Model for the role of AUX1 LAX importers in phyllotaxis. (A) Two wild-type cells. (B) Two aux1 lax mutant cells. PIN1 (red), AUX1 LAX (blue), and auxin concentration (gray) are represented. In both wild-type and quad, PIN1 polarizes toward the neighboring cell with the higher auxin concentration and exports auxin from the cell. (A) In wild type, auxin is rapidly taken up into the next cell due to AUX1 LAX function, causing an increase in auxin concentration in this cell. The higher auxin concentration in this cell feeds back to control PIN1 polarity. This causes further efflux toward this cell, which is rapidly taken up and further increases auxin concentration. This tightly controlled generation of peaks and troughs in auxin concentration generates a regular angle of 137° between successive primordia. (B) In aux1 lax mutants, auxin leaves the cell via PIN1-mediated efflux. The absence of AUX1 LAX reduces the efficiency with which auxin is taken up into the next cell, and therefore more diffusion of auxin can occur in the apoplastic space. Some auxin may enter the next cell to increase the auxin concentration of the cell.
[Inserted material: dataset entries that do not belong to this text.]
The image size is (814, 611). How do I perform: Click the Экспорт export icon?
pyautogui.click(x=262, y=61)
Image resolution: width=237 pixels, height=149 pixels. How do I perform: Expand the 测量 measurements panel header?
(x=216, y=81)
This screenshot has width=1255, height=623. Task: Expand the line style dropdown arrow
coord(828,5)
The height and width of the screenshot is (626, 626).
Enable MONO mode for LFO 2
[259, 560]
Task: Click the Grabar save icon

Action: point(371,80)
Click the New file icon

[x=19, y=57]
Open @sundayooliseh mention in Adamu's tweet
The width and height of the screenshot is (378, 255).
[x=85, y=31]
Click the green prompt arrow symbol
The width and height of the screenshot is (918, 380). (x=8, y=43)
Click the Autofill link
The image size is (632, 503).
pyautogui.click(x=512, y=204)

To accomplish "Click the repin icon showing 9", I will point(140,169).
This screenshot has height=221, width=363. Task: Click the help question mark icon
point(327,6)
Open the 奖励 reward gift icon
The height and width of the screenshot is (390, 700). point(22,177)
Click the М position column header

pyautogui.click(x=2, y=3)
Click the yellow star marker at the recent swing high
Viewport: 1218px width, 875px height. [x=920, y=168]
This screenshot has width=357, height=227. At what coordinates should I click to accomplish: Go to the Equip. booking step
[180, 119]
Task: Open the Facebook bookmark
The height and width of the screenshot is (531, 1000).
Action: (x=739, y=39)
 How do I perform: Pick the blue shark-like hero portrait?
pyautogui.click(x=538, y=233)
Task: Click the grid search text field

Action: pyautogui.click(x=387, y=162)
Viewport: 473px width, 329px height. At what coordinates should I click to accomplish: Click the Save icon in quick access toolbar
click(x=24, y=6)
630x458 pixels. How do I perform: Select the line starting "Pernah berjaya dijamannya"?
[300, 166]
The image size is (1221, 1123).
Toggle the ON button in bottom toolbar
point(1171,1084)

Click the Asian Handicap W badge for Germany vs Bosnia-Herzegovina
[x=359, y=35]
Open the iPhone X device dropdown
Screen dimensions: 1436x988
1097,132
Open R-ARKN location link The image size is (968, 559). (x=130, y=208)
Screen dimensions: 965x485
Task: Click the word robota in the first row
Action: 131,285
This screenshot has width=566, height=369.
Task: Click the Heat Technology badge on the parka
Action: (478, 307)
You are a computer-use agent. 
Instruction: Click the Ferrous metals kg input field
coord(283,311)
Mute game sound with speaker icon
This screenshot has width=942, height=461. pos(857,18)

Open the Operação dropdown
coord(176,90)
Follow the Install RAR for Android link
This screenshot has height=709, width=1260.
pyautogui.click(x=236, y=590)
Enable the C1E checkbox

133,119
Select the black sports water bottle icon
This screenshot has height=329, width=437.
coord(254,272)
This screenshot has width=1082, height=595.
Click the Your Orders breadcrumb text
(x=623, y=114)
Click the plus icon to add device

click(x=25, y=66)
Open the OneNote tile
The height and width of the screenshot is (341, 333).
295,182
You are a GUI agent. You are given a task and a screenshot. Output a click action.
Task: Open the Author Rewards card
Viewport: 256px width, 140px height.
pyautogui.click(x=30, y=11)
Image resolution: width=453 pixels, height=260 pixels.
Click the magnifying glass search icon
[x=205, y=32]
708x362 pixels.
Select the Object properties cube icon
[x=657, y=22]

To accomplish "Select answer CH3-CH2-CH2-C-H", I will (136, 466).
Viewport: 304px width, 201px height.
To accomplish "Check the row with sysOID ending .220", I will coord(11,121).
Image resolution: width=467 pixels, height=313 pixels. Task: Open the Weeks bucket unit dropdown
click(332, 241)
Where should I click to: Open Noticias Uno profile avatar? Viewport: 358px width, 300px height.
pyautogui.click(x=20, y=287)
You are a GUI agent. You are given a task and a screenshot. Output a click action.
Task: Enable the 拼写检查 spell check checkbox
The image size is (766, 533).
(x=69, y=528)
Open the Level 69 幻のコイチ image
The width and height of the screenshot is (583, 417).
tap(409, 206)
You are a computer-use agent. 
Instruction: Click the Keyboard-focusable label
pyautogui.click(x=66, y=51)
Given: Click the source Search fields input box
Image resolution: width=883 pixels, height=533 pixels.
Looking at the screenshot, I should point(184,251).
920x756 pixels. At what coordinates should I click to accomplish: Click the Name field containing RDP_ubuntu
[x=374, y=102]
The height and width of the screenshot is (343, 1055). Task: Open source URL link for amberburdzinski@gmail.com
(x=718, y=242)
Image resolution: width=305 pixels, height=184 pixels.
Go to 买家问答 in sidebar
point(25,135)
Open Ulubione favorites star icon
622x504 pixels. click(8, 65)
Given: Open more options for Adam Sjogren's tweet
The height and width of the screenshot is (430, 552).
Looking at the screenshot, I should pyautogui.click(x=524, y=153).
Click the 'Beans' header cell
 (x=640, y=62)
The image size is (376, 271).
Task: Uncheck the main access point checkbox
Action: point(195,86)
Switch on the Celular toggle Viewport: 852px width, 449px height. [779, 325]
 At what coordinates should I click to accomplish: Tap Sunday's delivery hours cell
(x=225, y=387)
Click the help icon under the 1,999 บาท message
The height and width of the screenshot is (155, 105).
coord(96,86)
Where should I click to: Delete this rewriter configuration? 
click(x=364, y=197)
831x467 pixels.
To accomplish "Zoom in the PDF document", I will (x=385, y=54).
Any increase in auxin concentration would feed back to control PIN1 polarity, increasing efflux and further increasing auxin concentration in the next cell. This less regulated generation of auxin peaks results in irregular spacing between primordia. In addition, peaks above the threshold for primordium initiation, but below the threshold level for full primordium differentiation, would result in the abortive primordia seen in the quad.